**Records supplied**
○ ○ ○
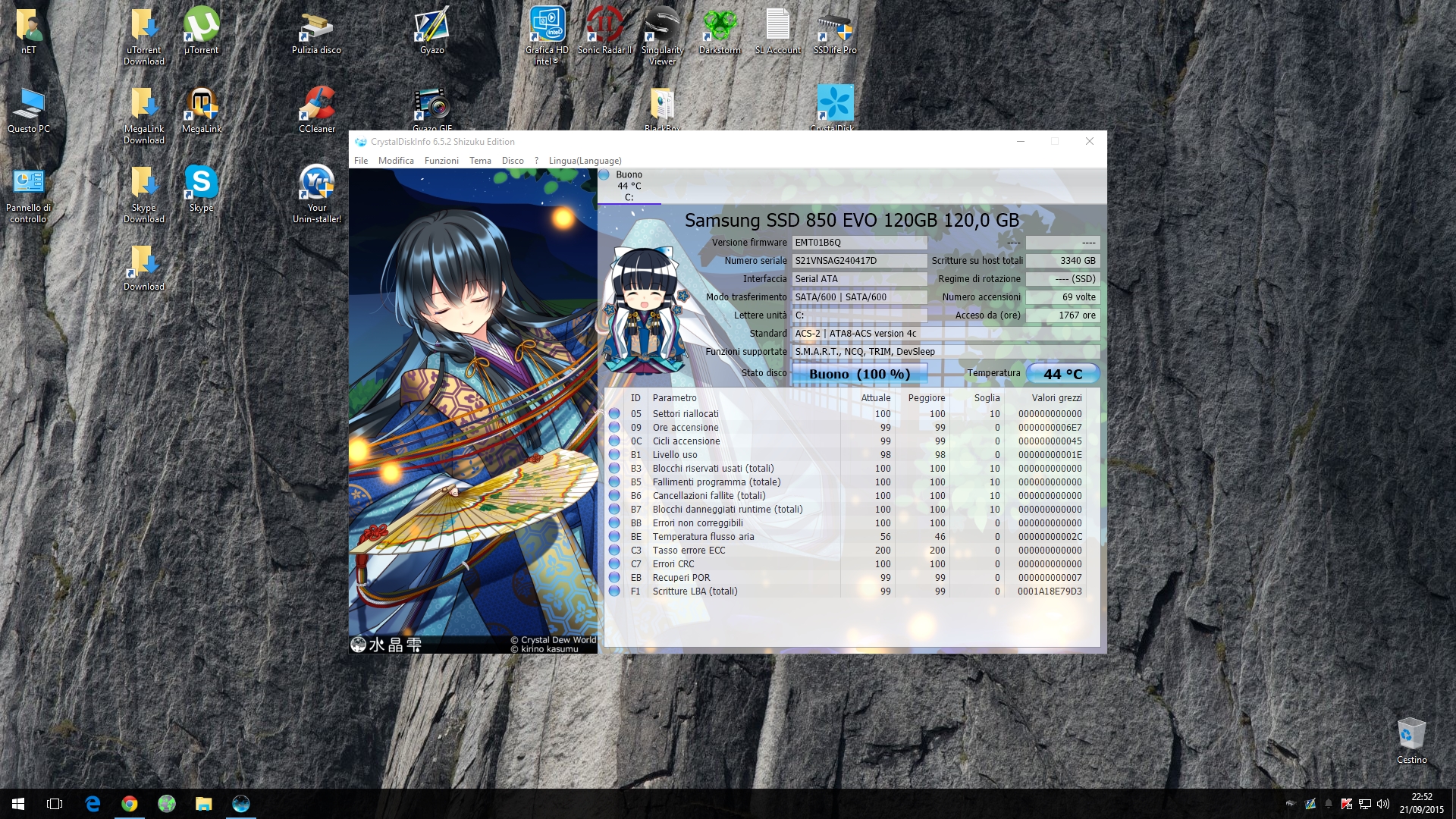
Task: Click the 44 °C temperature button
Action: tap(1062, 374)
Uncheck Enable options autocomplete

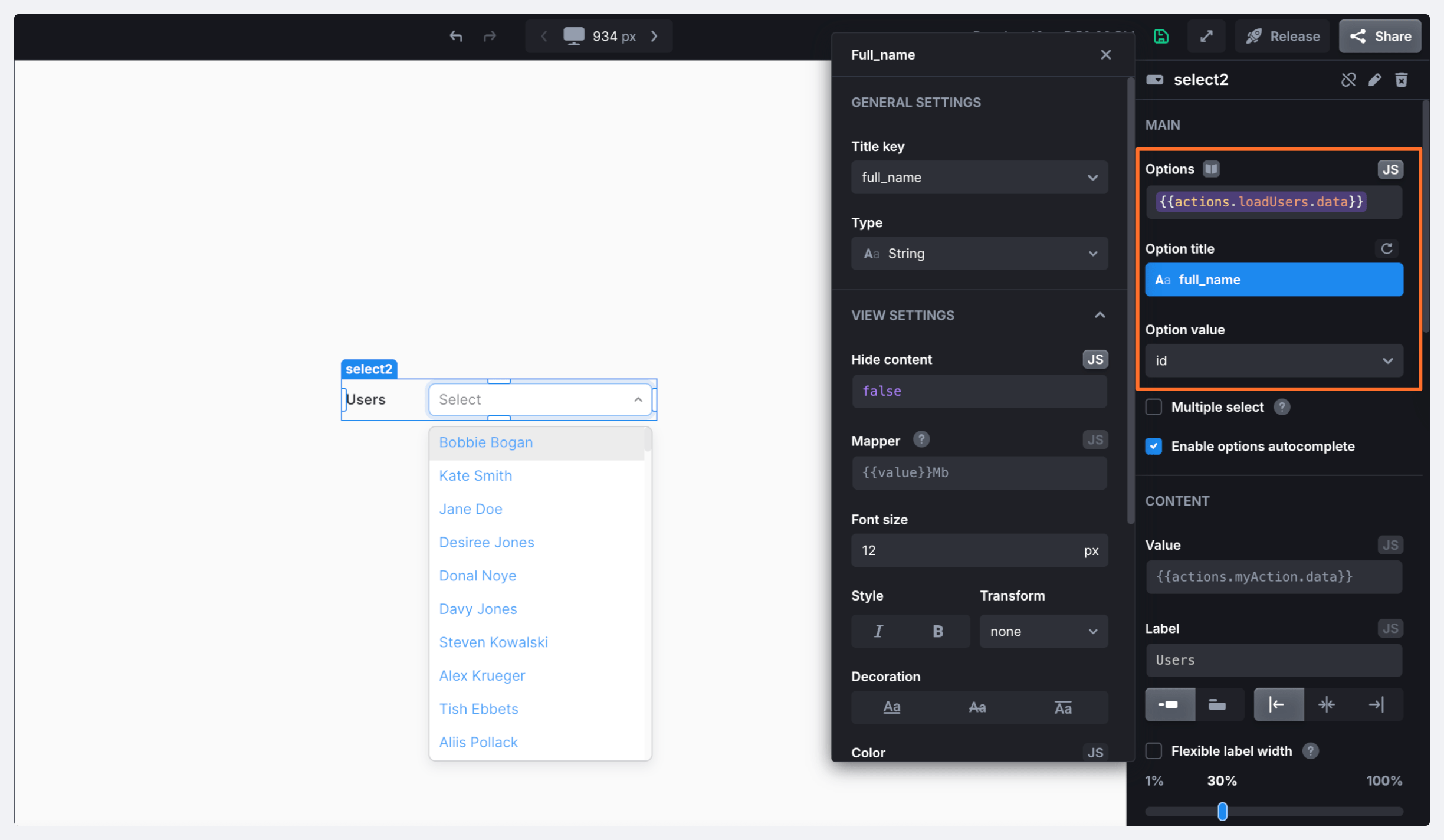pos(1154,447)
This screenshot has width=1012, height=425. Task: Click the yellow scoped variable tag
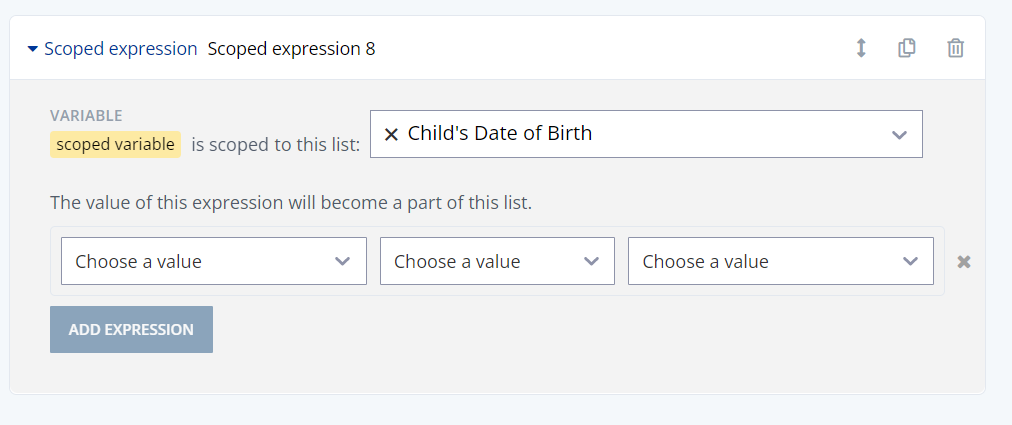coord(115,144)
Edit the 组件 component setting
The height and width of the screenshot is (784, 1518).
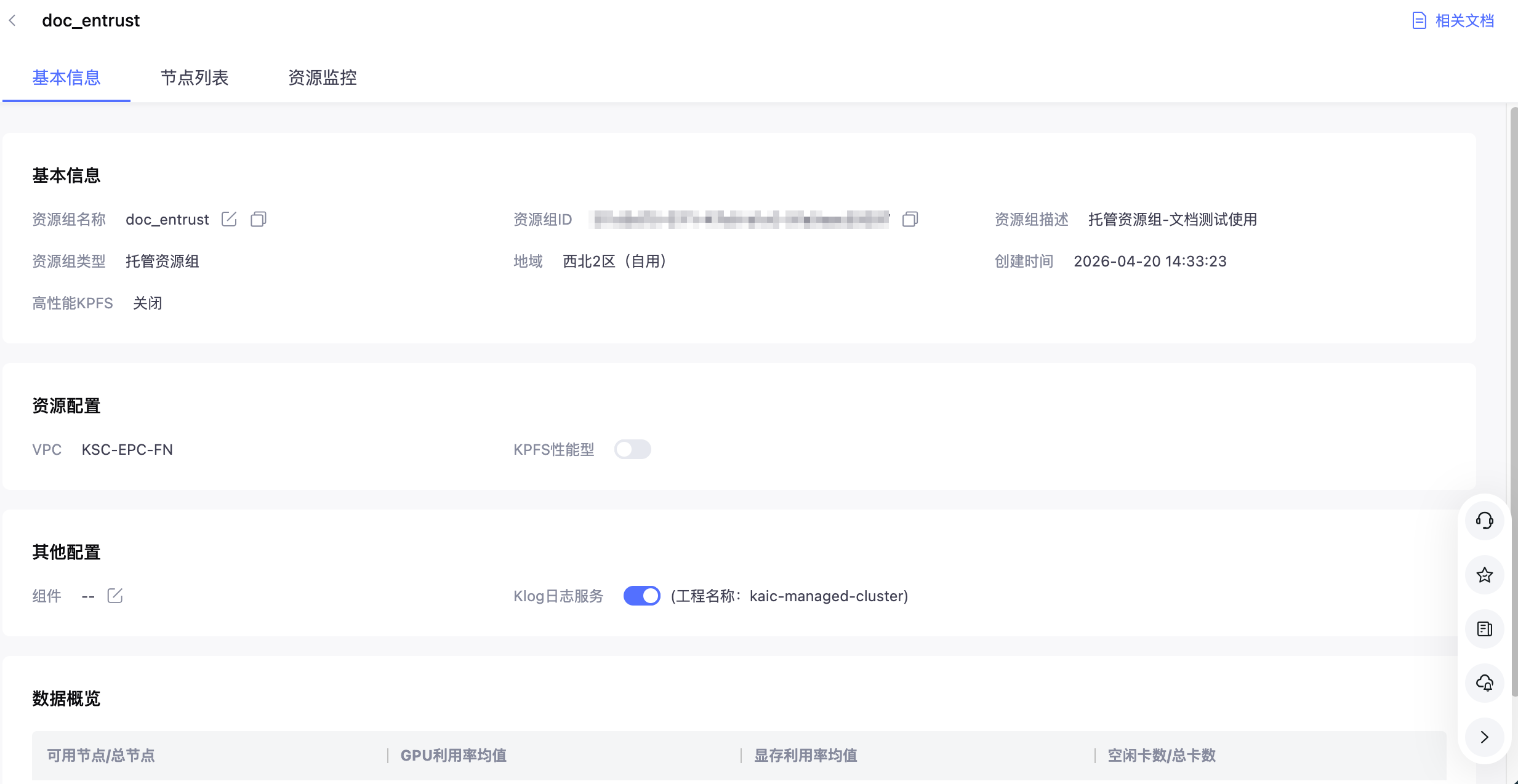(x=115, y=596)
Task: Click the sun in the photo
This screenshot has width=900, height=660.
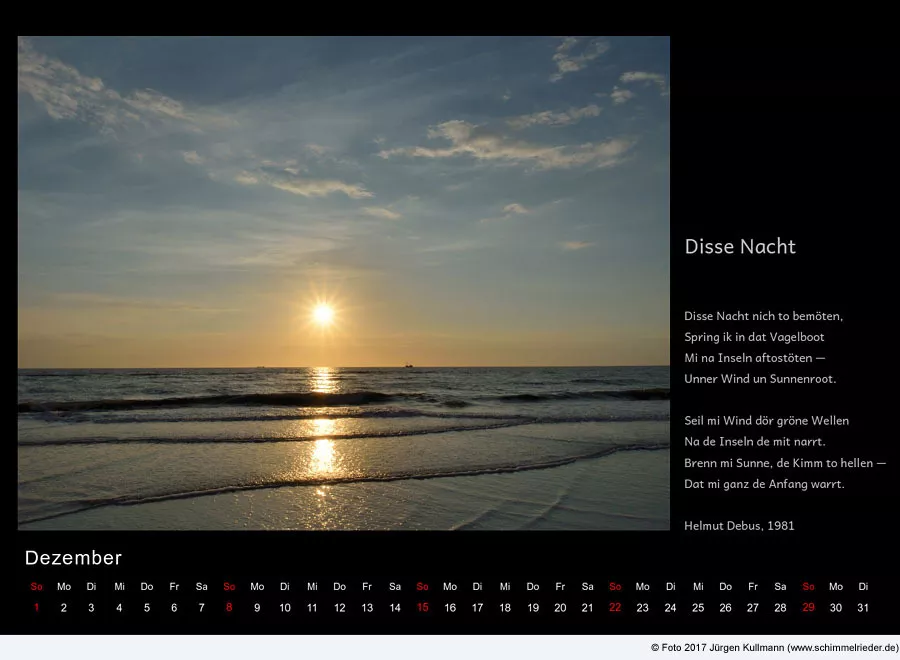Action: 322,314
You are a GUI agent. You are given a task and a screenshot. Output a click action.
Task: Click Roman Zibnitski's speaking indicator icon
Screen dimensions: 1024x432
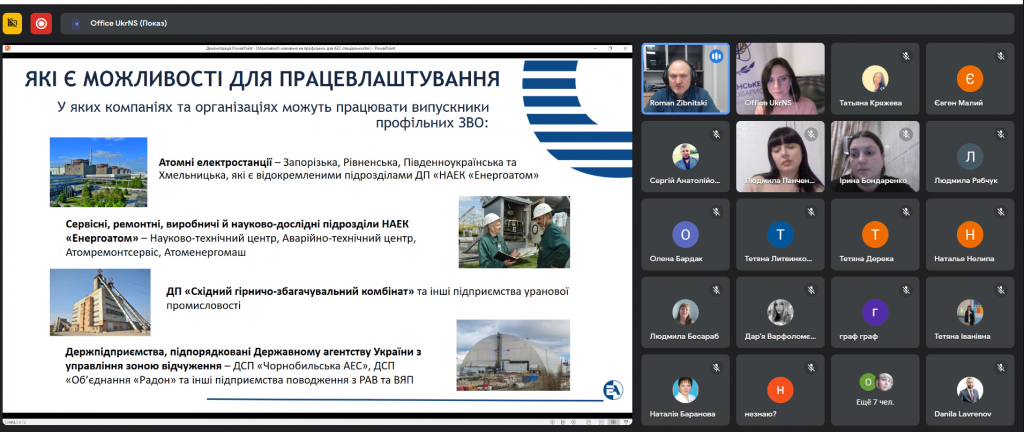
○ ○ ○
**Task prompt**
Transcribe all of the data above line by line without changing any wording, and leave out the pictures.

**Answer in full**
Task: Click the 44 °C temperature button
Action: tap(1062, 374)
Uncheck Enable options autocomplete

pos(1154,447)
This screenshot has width=1012, height=425. Task: Click the yellow scoped variable tag
coord(115,144)
Edit the 组件 component setting
The height and width of the screenshot is (784, 1518).
(x=115, y=596)
Task: Click the sun in the photo
This screenshot has width=900, height=660.
Action: 322,314
You are a GUI agent. You are given a task and a screenshot. Output a click action.
Task: Click Roman Zibnitski's speaking indicator icon
Screen dimensions: 1024x432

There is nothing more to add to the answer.